The United Nations High Commissioner for Human Rights, Sergio Vieira de Mello, today welcomed an Egyptian court's decision to acquit a leading human rights activist following a second retrial on charges of defaming the country.
In a statement issued from Geneva, Mr. Vieira de Mello hailed the release of 64-year old Dr. Saad El Din Ibrahim and his co-defendants as "an important and significant verdict" demonstrating Egypt's commitment to justice.
In May 2001, a State Security Court had sentenced Dr. Ibrahim, Director of the Ibn Khaldun Centre for Development Studies in Cairo, to seven years in prison, and 27 other defendants – mostly colleagues at the Centre or members of the Egyptian Women Voters’ Support Centre – received sentences ranging from one to seven years. The charges ranged from accepting foreign funds without authorization and disseminating false information harmful to Egypt’s interests, to embezzlement.
In the wake of those sentences, UN experts on human rights defenders and on judicial independence expressed their concern about allegations that the charges were politically motivated, as well as the speed with which the verdict was reportedly reached - following reports that the 28 defendants were convicted and sentenced within 90 minutes.

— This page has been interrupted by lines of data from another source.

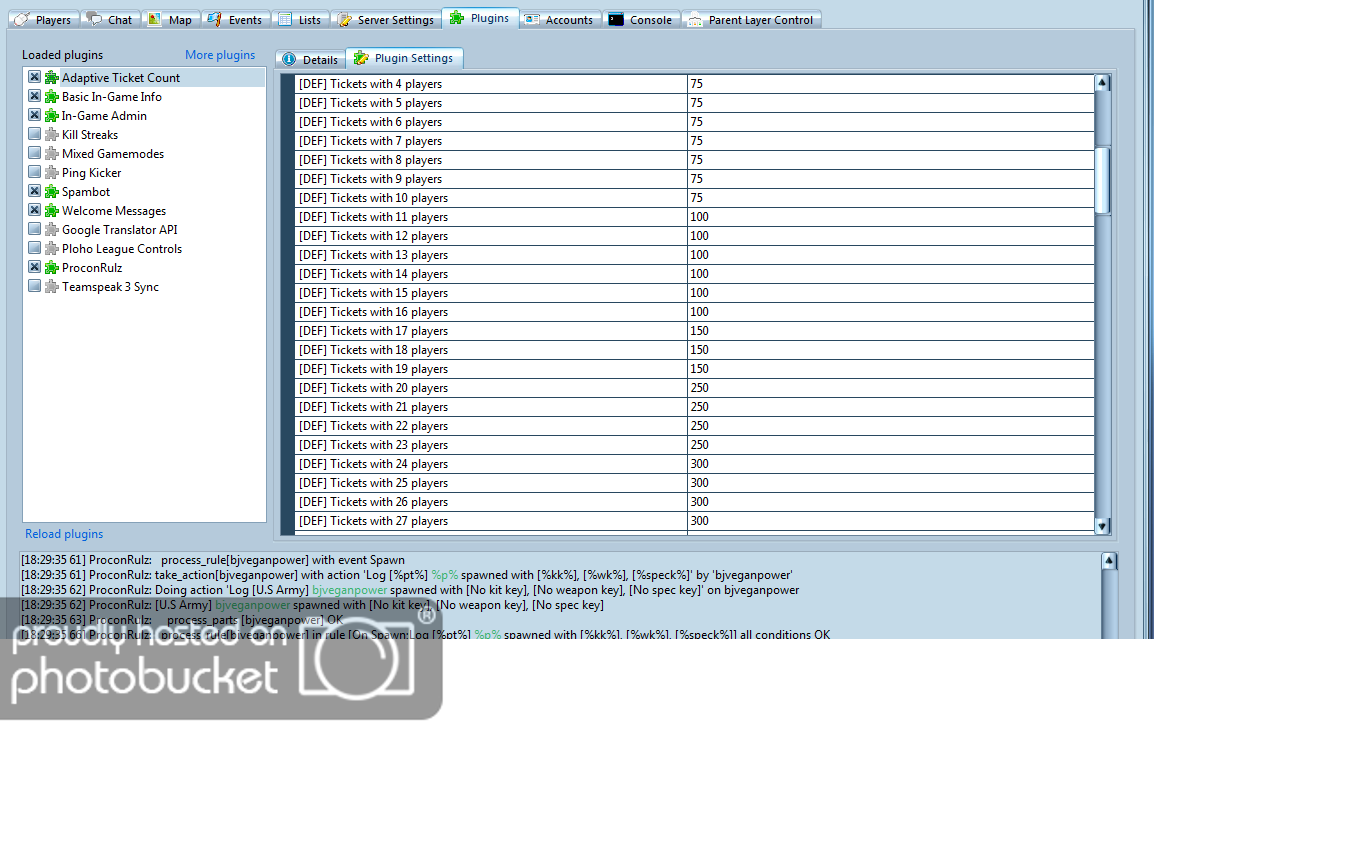Click the Map tab icon
Image resolution: width=1354 pixels, height=850 pixels.
155,20
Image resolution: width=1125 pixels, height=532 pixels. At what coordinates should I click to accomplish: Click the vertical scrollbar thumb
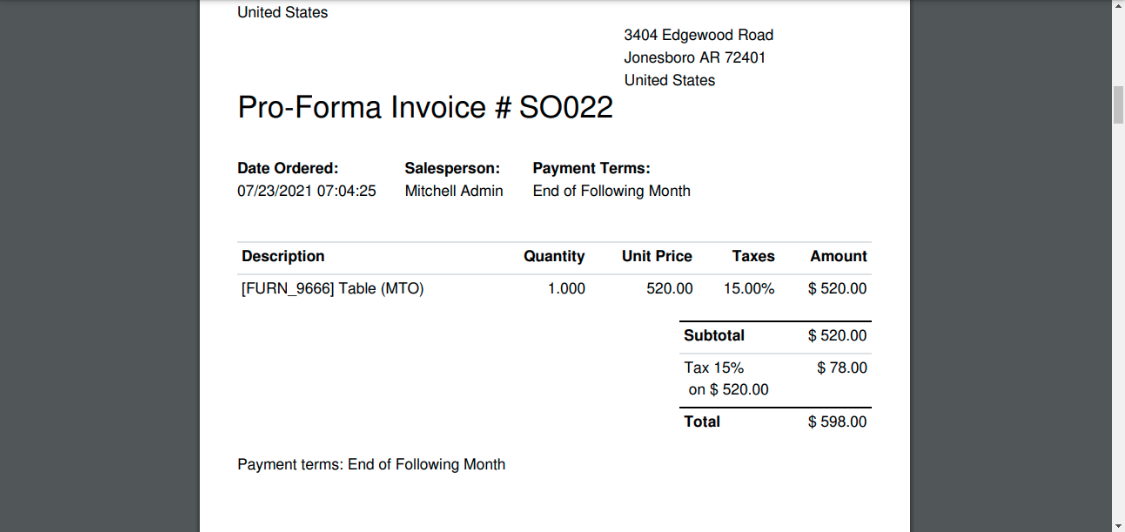pos(1119,106)
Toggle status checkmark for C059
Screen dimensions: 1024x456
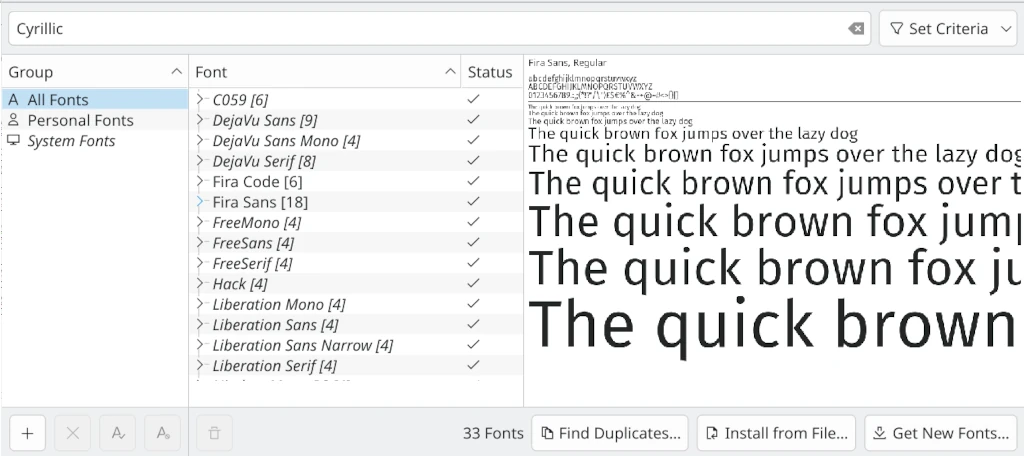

Recently, Mr. Vieira de Mello had raised the case with Egyptian authorities and expressed his concern regarding Dr. Ibrahim's deteriorating health. He also expressed the sincere hope that the overall process would be conducted in a manner consistent with international human rights standards. In his statement today, he reiterated his firm belief that the an independent judicial system is the cornerstone of a democratic state based upon the rule of law, and an important safeguard for the protection of human rights.